### What is needed
Give back, word for word, the stretch of rows below from the line containing "Collapse all line" through the line containing "Image resolution: width=857".

====== Data to process ======

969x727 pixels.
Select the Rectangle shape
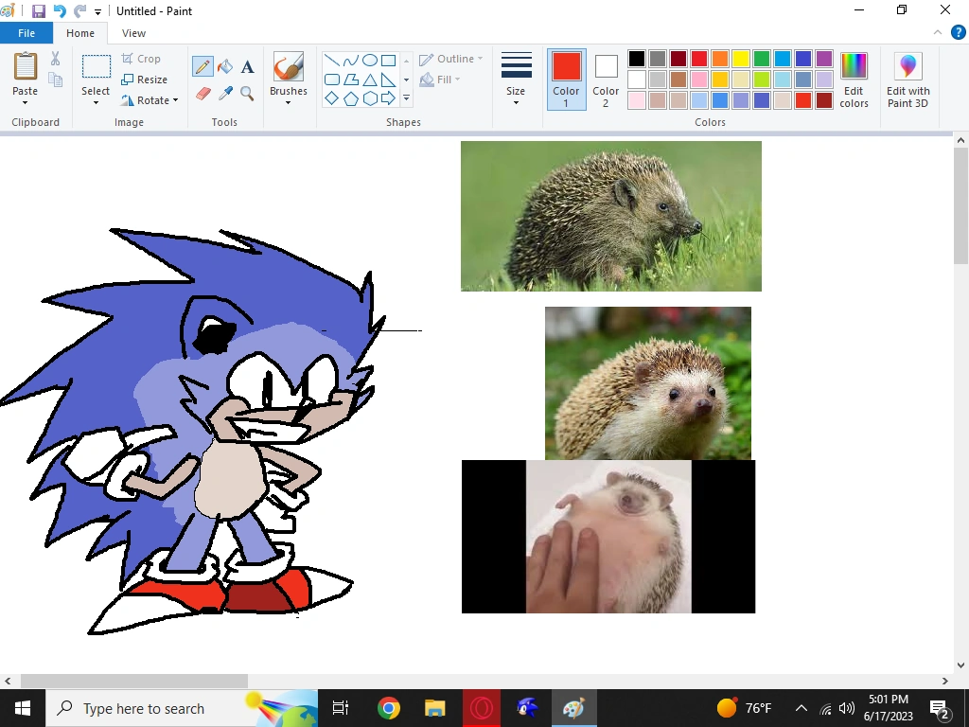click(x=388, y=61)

======
====== Data to process ======

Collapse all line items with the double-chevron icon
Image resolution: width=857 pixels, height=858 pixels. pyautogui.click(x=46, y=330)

======
====== Data to process ======

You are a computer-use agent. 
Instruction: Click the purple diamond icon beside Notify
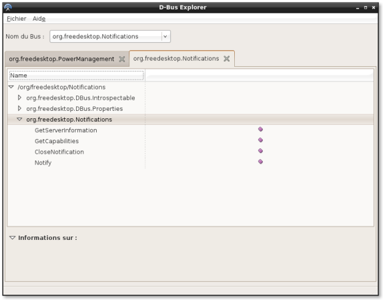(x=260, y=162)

======

### Answer
Collapse all line items with the double-chevron icon
Image resolution: width=857 pixels, height=858 pixels. pyautogui.click(x=46, y=330)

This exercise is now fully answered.